---------- Dataset extract ----------

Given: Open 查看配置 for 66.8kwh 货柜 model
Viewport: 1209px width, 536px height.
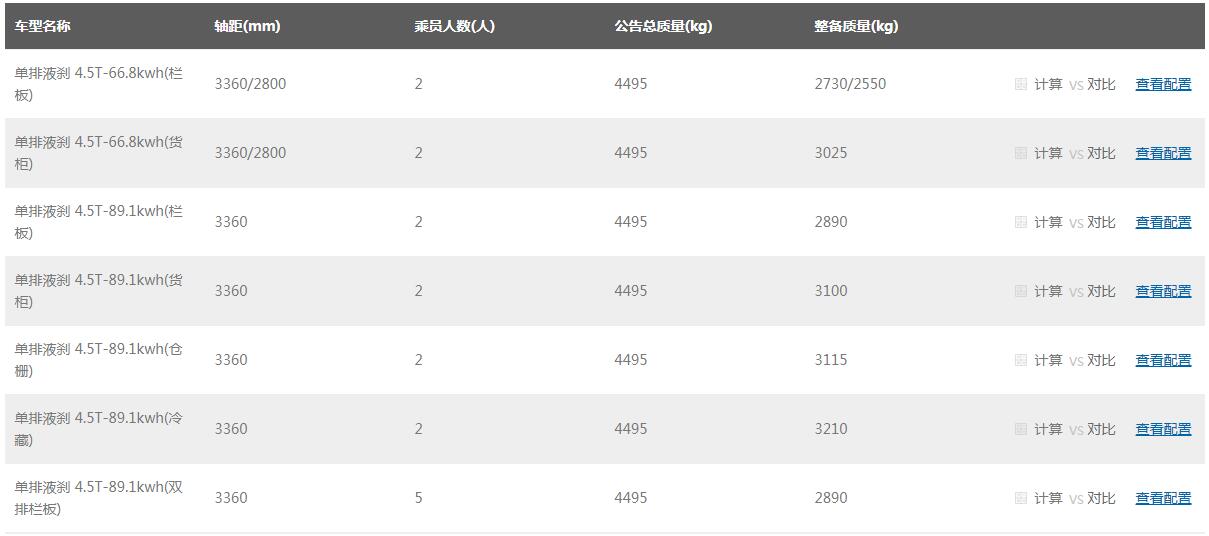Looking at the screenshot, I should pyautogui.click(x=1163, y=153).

----------
---------- Dataset extract ----------

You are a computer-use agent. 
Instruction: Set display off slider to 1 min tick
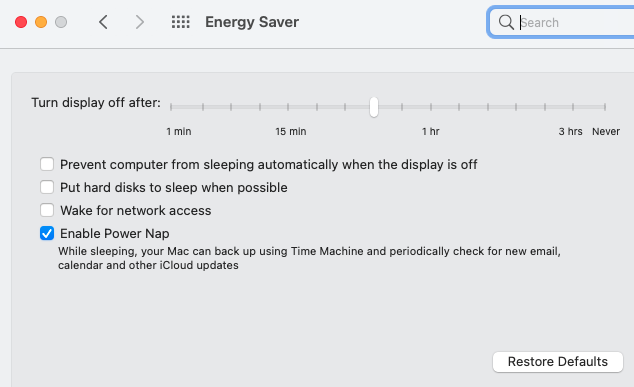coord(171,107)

----------
---------- Dataset extract ----------

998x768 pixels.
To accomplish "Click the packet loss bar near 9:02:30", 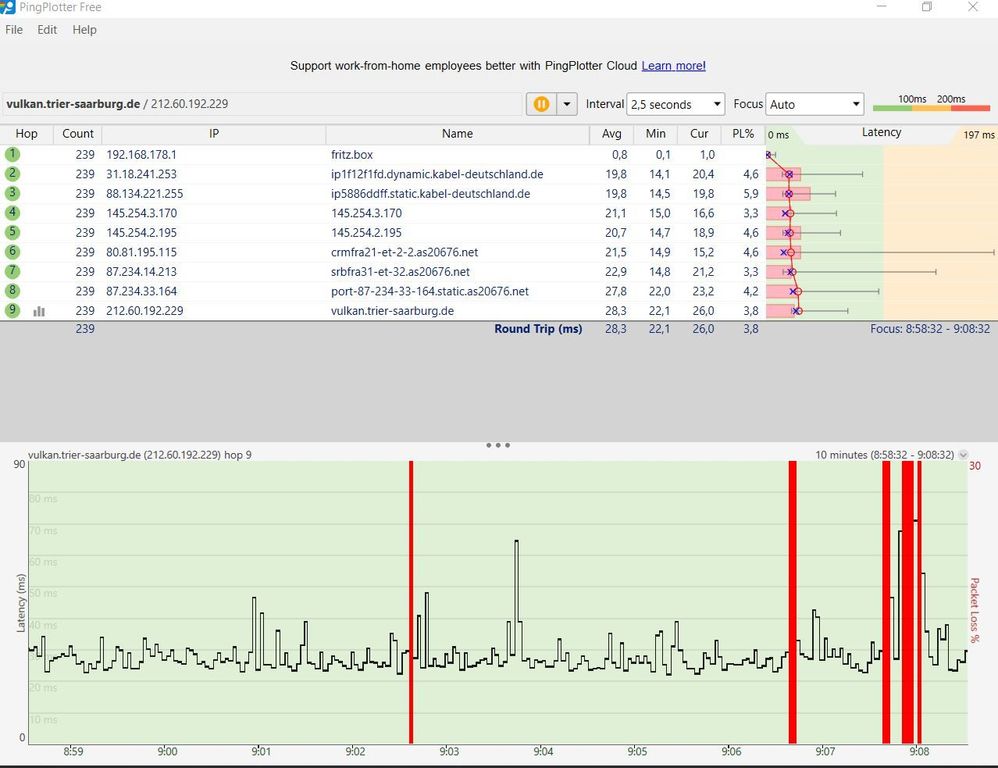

----------

* Task instructions *
Exactly reproduce the lines above, starting at the one that contains "998x768 pixels." and ending at the one that contains "the packet loss", both inclusive; leave the pictures out and add no other lines.

* Answer box *
998x768 pixels.
To accomplish "Click the packet loss bar near 9:02:30", 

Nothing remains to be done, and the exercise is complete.